Set exercise: Which telescopes does the comet photometry text below mention? List each one with its size and location.

[begin Provided text]

Elizabeth Roemer started her observations in 1950. Almost every comet to appear in the following 25 years was photographed by her. She used a 1.4-m and a 2.3-m telescopes at Catalina Station and Kitt Peak, respectively. The trend at that time was to estimate the nuclear magnitude by visual inspection of the plates, where the sharp concentration of the inner coma was actually measured. Roemer argued that long-focus instruments and photographic techniques were best suited for the observation of quasi-stellar comets, where little or no traces of the coma were recorded. The plates, originally taken for astrometric purposes, were used for photometric estimates of the nuclear condensations. The photometry (often around 20 $^{\rm th}$ magnitude) could not be done accurately with the aid of nearby photoelectric sequences. The apparent photographic magnitudes observed were hence reported only in terms of whole or half magnitude units.

Contributing 18% of the entries in our data base, Roemer's material is obviously of great interest. During the Roemer era, her observations were generally the faintest, indicating that she indeed came closest to measuring the actual nuclei, whereas other observers were more influenced by coma contamination. However, when viewed from a present-day perspective, it is clear that there is no guarantee that her stellar sources would represent the bare nuclei, and generally speaking, CCD frames offer much better opportunities. This is especially true in the many cases when they have reached 2-3 magnitudes deeper than Roemer's plates and caught the comets closer to their aphelia.

The second large data set from a single observer corresponds to James Scotti's observations with the Spacewatch telescope. This is a 91-cm Schmidt telescope at Kitt Peak dedicated to the discovery and follow-up of Near-Earth Objects. Scotti started his cometary observations with T. Gehrels, but since the late 80's he has conducted his own program for cometary photometry. 24% of the entries in our data base corresponds to his observations (we do not take into account the reports of total magnitudes at r < 3 AU). During the 90's he has recovered many comets at large heliocentric distances (in the sense of the first observation after aphelion passage).

[end Provided text]
[begin Items]

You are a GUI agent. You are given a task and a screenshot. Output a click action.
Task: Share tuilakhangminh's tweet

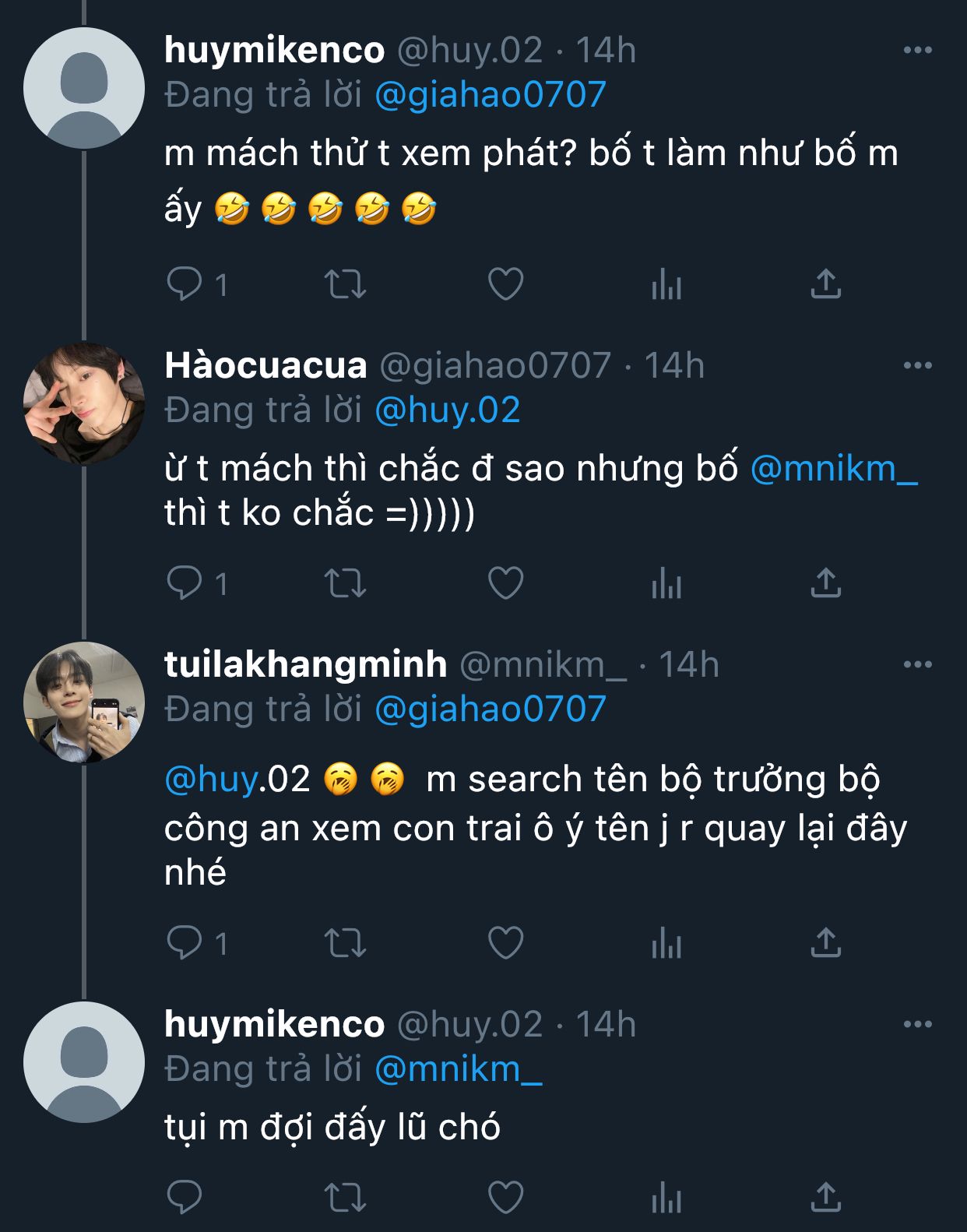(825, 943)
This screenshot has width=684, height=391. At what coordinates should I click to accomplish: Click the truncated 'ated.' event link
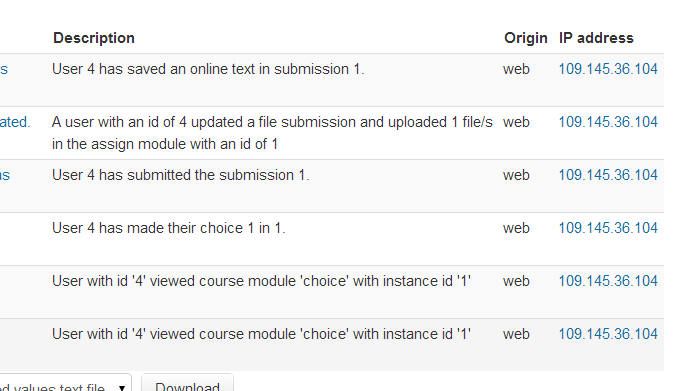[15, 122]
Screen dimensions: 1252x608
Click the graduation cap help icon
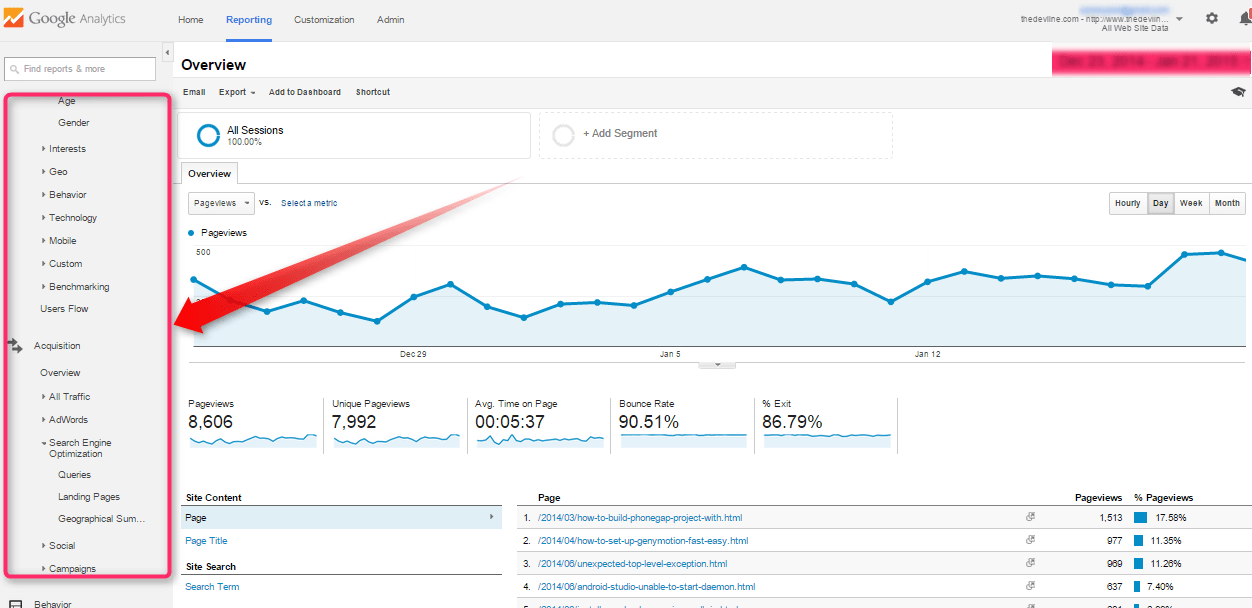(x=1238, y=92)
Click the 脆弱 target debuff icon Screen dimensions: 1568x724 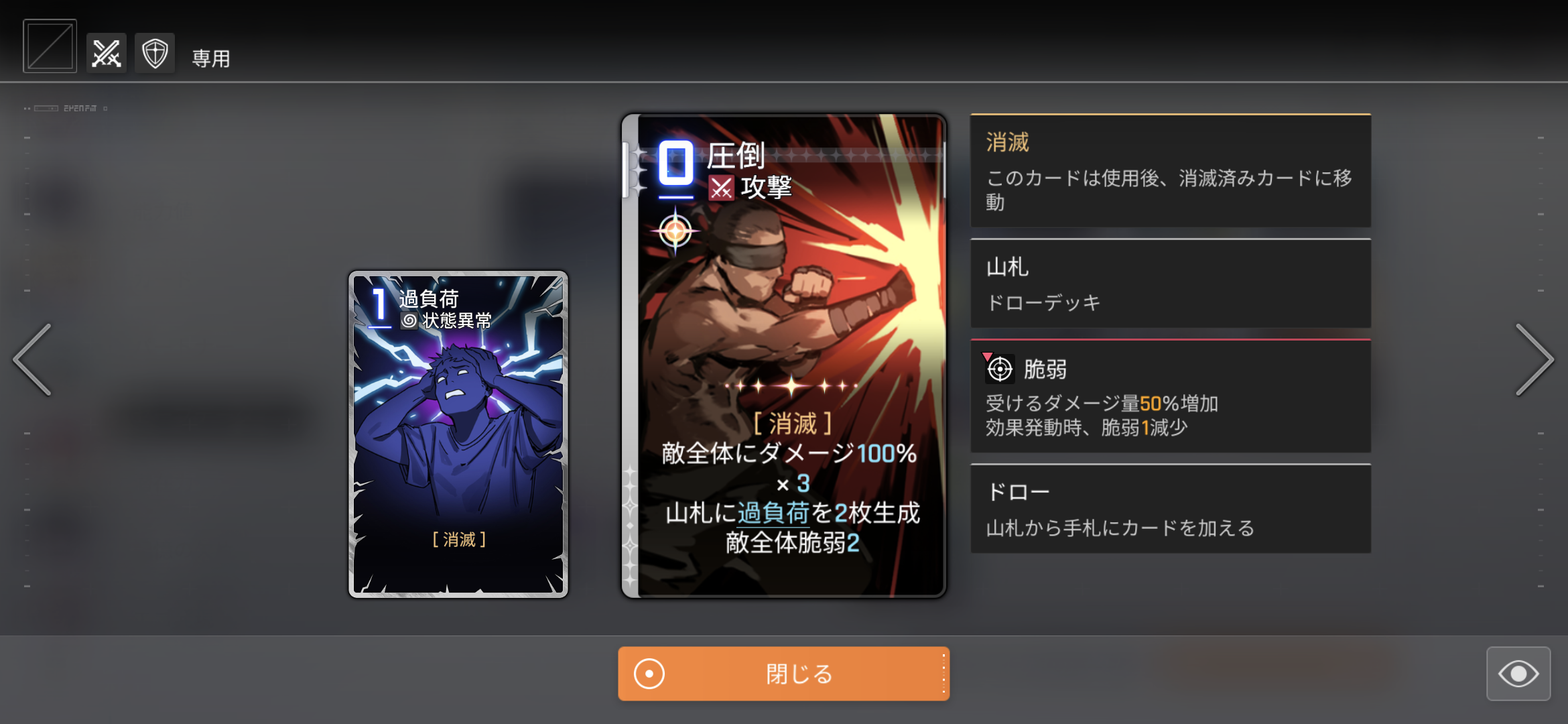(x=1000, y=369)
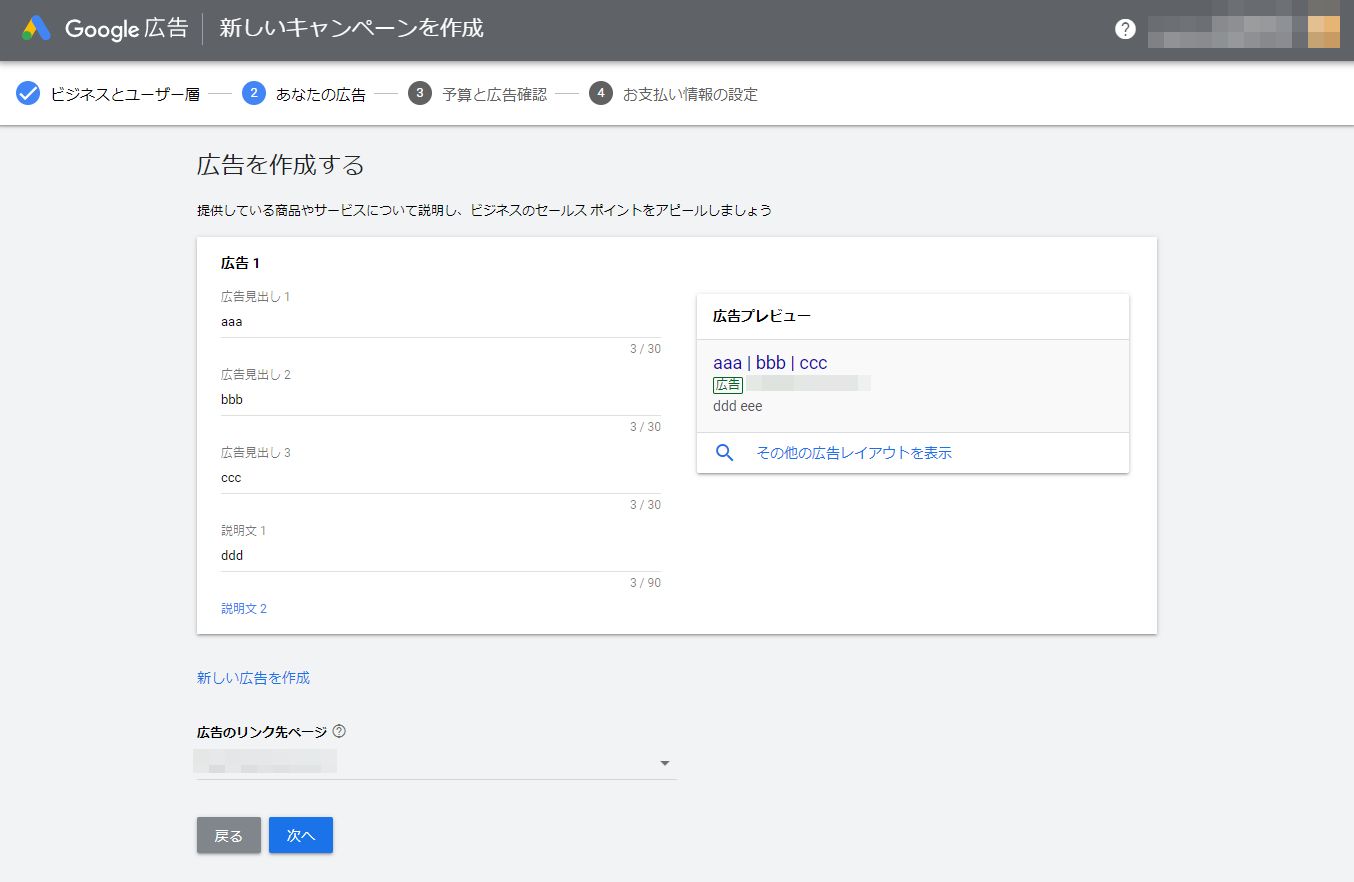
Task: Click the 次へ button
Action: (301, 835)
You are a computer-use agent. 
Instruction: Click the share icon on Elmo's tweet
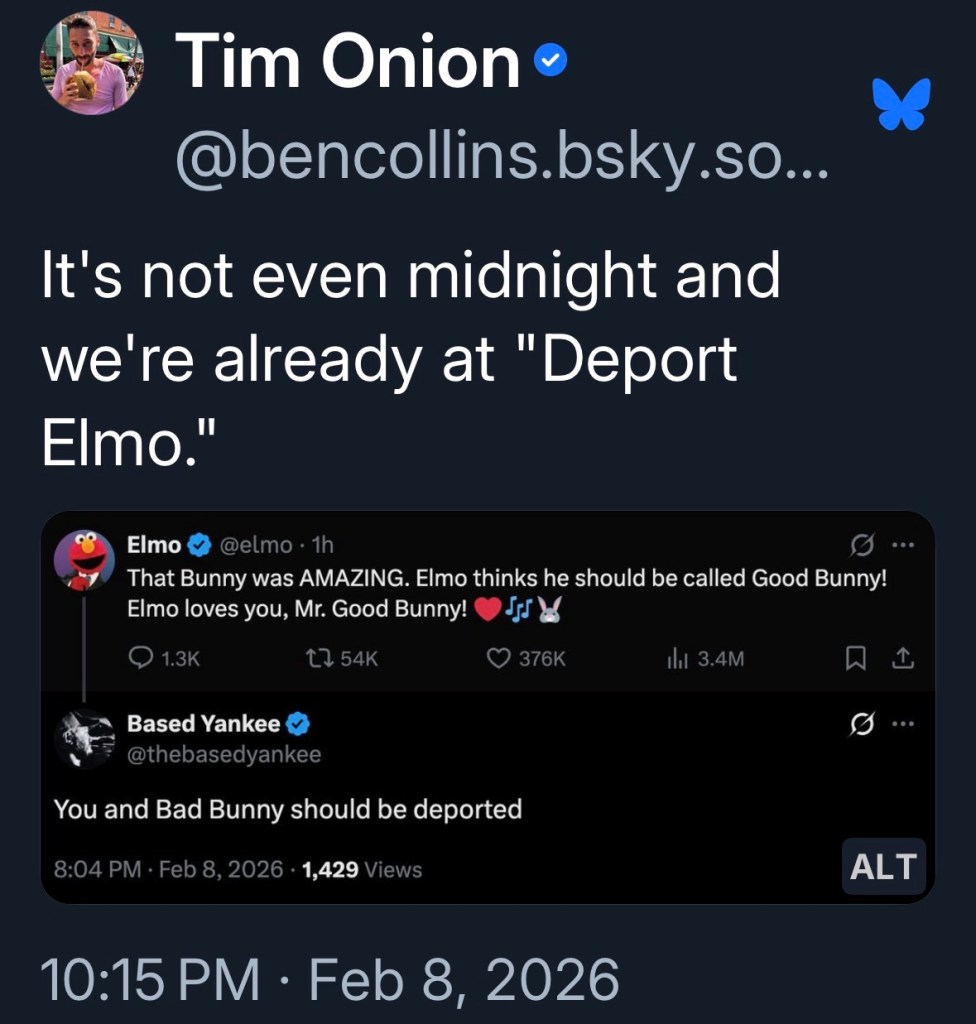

[end Items]

Written answer:
- 1.4-m telescope at Catalina Station
- 2.3-m telescope at Kitt Peak
- 91-cm Schmidt telescope (the Spacewatch telescope) at Kitt Peak